Dataset entries

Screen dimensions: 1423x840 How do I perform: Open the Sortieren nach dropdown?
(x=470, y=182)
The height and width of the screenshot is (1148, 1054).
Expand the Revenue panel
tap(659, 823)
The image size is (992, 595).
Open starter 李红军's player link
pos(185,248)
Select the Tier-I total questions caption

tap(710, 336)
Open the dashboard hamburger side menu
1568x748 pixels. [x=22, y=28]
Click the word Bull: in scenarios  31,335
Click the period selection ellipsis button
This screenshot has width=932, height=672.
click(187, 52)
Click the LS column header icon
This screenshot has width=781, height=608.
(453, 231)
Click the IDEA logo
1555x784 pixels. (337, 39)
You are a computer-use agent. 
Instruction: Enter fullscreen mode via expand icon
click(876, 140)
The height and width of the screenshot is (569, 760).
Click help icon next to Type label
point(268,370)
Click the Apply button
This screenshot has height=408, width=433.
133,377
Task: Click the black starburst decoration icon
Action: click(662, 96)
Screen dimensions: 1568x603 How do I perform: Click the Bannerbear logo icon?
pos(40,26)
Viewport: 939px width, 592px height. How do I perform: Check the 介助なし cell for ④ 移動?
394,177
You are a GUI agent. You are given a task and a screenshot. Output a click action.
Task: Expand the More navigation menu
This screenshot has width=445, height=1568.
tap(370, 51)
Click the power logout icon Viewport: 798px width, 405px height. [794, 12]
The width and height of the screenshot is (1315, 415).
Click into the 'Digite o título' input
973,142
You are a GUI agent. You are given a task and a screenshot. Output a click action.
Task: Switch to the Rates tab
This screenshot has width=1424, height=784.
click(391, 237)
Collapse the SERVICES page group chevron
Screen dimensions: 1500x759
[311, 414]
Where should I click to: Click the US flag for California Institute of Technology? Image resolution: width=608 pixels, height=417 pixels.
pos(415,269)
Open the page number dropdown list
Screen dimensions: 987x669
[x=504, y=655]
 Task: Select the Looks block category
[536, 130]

WHAT IS REQUIRED:
Lines from the top of the entries above to the line that contains "Collapse the SERVICES page group chevron" should be set down exactly, please, with both ends kept and nothing added.

TASK OUTPUT:
Screen dimensions: 1423x840 How do I perform: Open the Sortieren nach dropdown?
(x=470, y=182)
The height and width of the screenshot is (1148, 1054).
Expand the Revenue panel
tap(659, 823)
The image size is (992, 595).
Open starter 李红军's player link
pos(185,248)
Select the Tier-I total questions caption

tap(710, 336)
Open the dashboard hamburger side menu
1568x748 pixels. [x=22, y=28]
Click the word Bull: in scenarios  31,335
Click the period selection ellipsis button
This screenshot has width=932, height=672.
click(187, 52)
Click the LS column header icon
This screenshot has width=781, height=608.
(453, 231)
Click the IDEA logo
1555x784 pixels. (337, 39)
You are a computer-use agent. 
Instruction: Enter fullscreen mode via expand icon
click(876, 140)
The height and width of the screenshot is (569, 760).
Click help icon next to Type label
point(268,370)
Click the Apply button
This screenshot has height=408, width=433.
133,377
Task: Click the black starburst decoration icon
Action: click(662, 96)
Screen dimensions: 1568x603 How do I perform: Click the Bannerbear logo icon?
pos(40,26)
Viewport: 939px width, 592px height. How do I perform: Check the 介助なし cell for ④ 移動?
394,177
You are a GUI agent. You are given a task and a screenshot. Output a click action.
Task: Expand the More navigation menu
This screenshot has width=445, height=1568.
tap(370, 51)
Click the power logout icon Viewport: 798px width, 405px height. [794, 12]
The width and height of the screenshot is (1315, 415).
Click into the 'Digite o título' input
973,142
You are a GUI agent. You are given a task and a screenshot. Output a click action.
Task: Switch to the Rates tab
This screenshot has width=1424, height=784.
click(391, 237)
Collapse the SERVICES page group chevron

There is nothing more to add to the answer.